Mass of the Holy Spirit opens year at Mount Angel Seminary
Seminarians and students, faculty, staff, and other guests gathered with the monastic community in the Abbey church on August 22 to celebrate the opening of the new academic year at Mount Angel Seminary with the Mass of the Holy Spirit.
Abbot Jeremy Driscoll, OSB, chancellor of Mount Angel Seminary, served as the principal celebrant for the Mass, which included seminary priest faculty, monks and other visiting priests as concelebrants. Reflecting on Jesus’ gift of the Holy Spirit given to the Church through his passion, death and resurrection, Abbot Jeremy preached that “when [Jesus] puts his Body and Blood into our bodies and blood, he puts Spirit into us so that we may go and announce the Gospel by our lives.”
Later that same morning, the seminary and monastic communities gathered in the Abbey church to listen to Dr. Joseph T. Papa, associate professor of philosophy at Mount Angel Seminary, deliver the inaugural address titled, “Christian Humanism: An Oxymoron?” Drawing on the teaching of the Second Vatican Council, Dr. Papa emphasized that “everything human, the whole range and scope of human activity, falls under the concern [and] the intense interest of the Son of God.” He affirmed that “the priest is called to appreciate, and in some way, to enter into this engagement. A robust, humanistic development will allow him to do so.”
After the Mass and the inaugural address, attendees gathered outside to talk, laugh, and share their excitement to begin the new academic year. The seminarians cheered as Abbot Jeremy joined them for a group photo in front of the Abbey church.

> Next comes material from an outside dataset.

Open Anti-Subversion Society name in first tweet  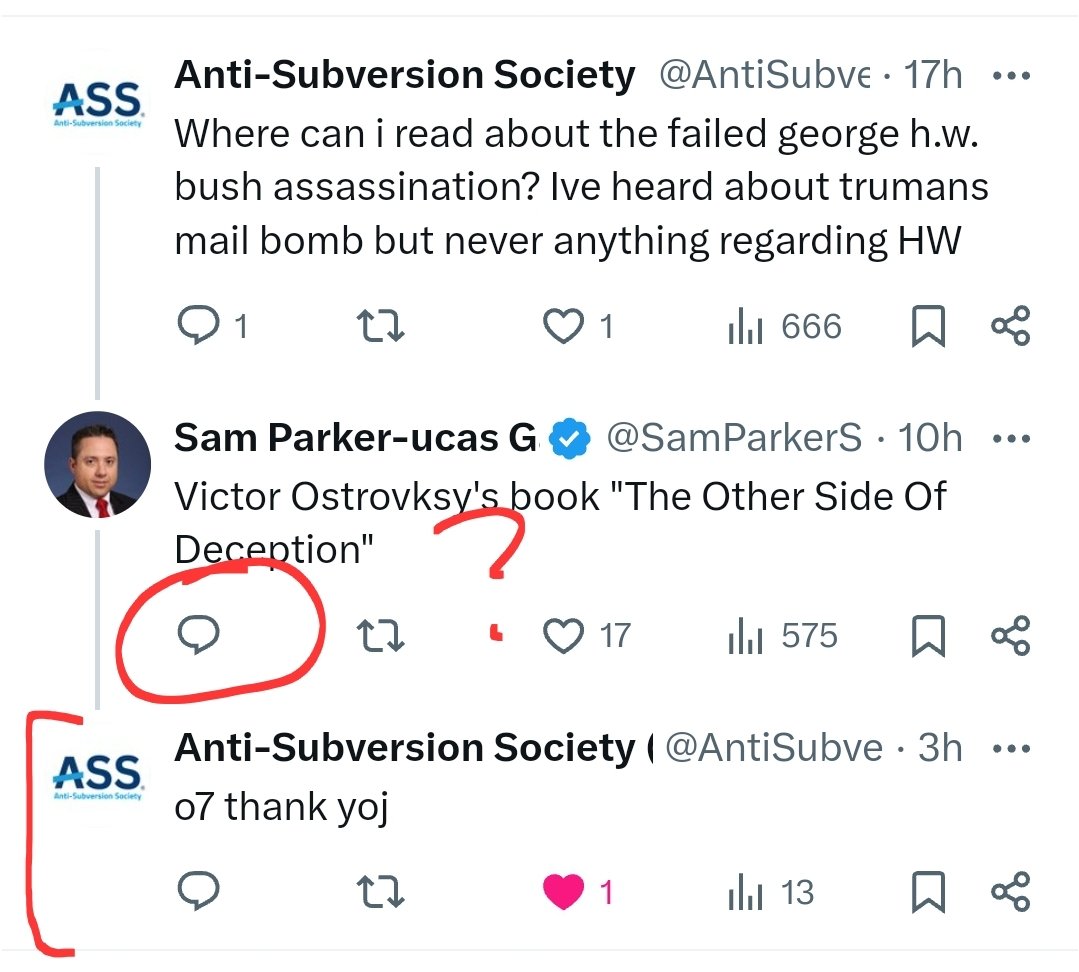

Mount Angel Seminary, established in 1889 by the pioneer monks of Mount Angel Abbey, is the oldest and largest seminary in the western United States. It is the only seminary in the West that offers full college, pre-theology, and graduate theology programs, and one of only a few in the nation that offers degrees at all levels, baccalaureate through doctorate. Students experience exceptional academic instruction in a deeply spiritual, prayerful, and formative environment.